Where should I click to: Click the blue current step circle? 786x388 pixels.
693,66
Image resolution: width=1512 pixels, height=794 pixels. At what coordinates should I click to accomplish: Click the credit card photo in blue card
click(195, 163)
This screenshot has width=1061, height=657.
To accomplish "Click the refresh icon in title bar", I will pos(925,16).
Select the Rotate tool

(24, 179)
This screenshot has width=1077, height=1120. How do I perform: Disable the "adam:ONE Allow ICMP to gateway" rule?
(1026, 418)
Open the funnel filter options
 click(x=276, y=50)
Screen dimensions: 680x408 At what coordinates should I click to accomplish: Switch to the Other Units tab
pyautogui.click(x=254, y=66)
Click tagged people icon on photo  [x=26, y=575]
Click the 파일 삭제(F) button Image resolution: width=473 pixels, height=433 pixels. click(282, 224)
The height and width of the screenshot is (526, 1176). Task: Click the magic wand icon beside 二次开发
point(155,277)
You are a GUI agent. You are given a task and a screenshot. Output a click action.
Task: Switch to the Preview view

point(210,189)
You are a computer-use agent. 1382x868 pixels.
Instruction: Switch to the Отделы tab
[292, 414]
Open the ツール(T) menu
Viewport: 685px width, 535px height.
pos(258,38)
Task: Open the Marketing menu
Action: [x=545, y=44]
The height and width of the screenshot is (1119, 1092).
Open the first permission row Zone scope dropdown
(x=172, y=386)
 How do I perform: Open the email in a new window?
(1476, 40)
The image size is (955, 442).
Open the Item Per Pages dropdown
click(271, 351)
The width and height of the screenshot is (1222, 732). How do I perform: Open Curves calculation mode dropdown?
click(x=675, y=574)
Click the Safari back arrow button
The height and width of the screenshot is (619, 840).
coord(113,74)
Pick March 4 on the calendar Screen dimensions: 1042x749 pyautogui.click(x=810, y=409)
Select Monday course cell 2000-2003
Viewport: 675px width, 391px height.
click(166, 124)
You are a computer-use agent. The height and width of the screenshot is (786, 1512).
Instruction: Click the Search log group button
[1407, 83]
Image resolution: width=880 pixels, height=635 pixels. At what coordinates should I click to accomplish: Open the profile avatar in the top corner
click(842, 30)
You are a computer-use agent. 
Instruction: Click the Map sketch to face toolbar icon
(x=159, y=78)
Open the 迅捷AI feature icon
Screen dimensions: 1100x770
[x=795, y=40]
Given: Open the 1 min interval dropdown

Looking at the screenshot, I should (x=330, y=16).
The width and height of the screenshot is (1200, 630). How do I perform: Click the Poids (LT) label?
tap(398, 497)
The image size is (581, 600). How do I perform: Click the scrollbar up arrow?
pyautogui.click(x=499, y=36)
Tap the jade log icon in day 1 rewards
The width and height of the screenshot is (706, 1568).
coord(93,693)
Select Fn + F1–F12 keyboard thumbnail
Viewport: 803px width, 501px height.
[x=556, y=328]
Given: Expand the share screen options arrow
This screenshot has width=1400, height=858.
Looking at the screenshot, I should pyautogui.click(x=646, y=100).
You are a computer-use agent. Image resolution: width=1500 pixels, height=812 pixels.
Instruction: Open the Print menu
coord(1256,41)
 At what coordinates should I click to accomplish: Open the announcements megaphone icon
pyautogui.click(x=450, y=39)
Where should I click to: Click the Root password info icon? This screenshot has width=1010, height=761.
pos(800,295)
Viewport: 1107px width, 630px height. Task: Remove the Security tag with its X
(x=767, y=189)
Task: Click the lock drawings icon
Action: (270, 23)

WHAT YOU SHOULD DO —
All records should be written out again exactly as given.

RESULT BELOW —
Where should I click to: Click the blue current step circle? 786x388 pixels.
693,66
Image resolution: width=1512 pixels, height=794 pixels. At what coordinates should I click to accomplish: Click the credit card photo in blue card
click(195, 163)
This screenshot has width=1061, height=657.
To accomplish "Click the refresh icon in title bar", I will pos(925,16).
Select the Rotate tool

(24, 179)
This screenshot has width=1077, height=1120. How do I perform: Disable the "adam:ONE Allow ICMP to gateway" rule?
(1026, 418)
Open the funnel filter options
 click(x=276, y=50)
Screen dimensions: 680x408 At what coordinates should I click to accomplish: Switch to the Other Units tab
pyautogui.click(x=254, y=66)
Click tagged people icon on photo  [x=26, y=575]
Click the 파일 삭제(F) button Image resolution: width=473 pixels, height=433 pixels. click(282, 224)
The height and width of the screenshot is (526, 1176). Task: Click the magic wand icon beside 二次开发
point(155,277)
You are a GUI agent. You are given a task and a screenshot. Output a click action.
Task: Switch to the Preview view

point(210,189)
You are a computer-use agent. 1382x868 pixels.
Instruction: Switch to the Отделы tab
[292, 414]
Open the ツール(T) menu
Viewport: 685px width, 535px height.
pos(258,38)
Task: Open the Marketing menu
Action: [x=545, y=44]
The height and width of the screenshot is (1119, 1092).
Open the first permission row Zone scope dropdown
(x=172, y=386)
 How do I perform: Open the email in a new window?
(1476, 40)
The image size is (955, 442).
Open the Item Per Pages dropdown
click(271, 351)
The width and height of the screenshot is (1222, 732). How do I perform: Open Curves calculation mode dropdown?
click(x=675, y=574)
Click the Safari back arrow button
The height and width of the screenshot is (619, 840).
coord(113,74)
Pick March 4 on the calendar Screen dimensions: 1042x749 pyautogui.click(x=810, y=409)
Select Monday course cell 2000-2003
Viewport: 675px width, 391px height.
click(166, 124)
You are a computer-use agent. The height and width of the screenshot is (786, 1512).
Instruction: Click the Search log group button
[1407, 83]
Image resolution: width=880 pixels, height=635 pixels. At what coordinates should I click to accomplish: Open the profile avatar in the top corner
click(842, 30)
You are a computer-use agent. 
Instruction: Click the Map sketch to face toolbar icon
(x=159, y=78)
Open the 迅捷AI feature icon
Screen dimensions: 1100x770
[x=795, y=40]
Given: Open the 1 min interval dropdown

Looking at the screenshot, I should (x=330, y=16).
The width and height of the screenshot is (1200, 630). How do I perform: Click the Poids (LT) label?
tap(398, 497)
The image size is (581, 600). How do I perform: Click the scrollbar up arrow?
pyautogui.click(x=499, y=36)
Tap the jade log icon in day 1 rewards
The width and height of the screenshot is (706, 1568).
coord(93,693)
Select Fn + F1–F12 keyboard thumbnail
Viewport: 803px width, 501px height.
[x=556, y=328]
Given: Expand the share screen options arrow
This screenshot has width=1400, height=858.
Looking at the screenshot, I should pyautogui.click(x=646, y=100).
You are a computer-use agent. Image resolution: width=1500 pixels, height=812 pixels.
Instruction: Open the Print menu
coord(1256,41)
 At what coordinates should I click to accomplish: Open the announcements megaphone icon
pyautogui.click(x=450, y=39)
Where should I click to: Click the Root password info icon? This screenshot has width=1010, height=761.
pos(800,295)
Viewport: 1107px width, 630px height. Task: Remove the Security tag with its X
(x=767, y=189)
Task: Click the lock drawings icon
Action: (270, 23)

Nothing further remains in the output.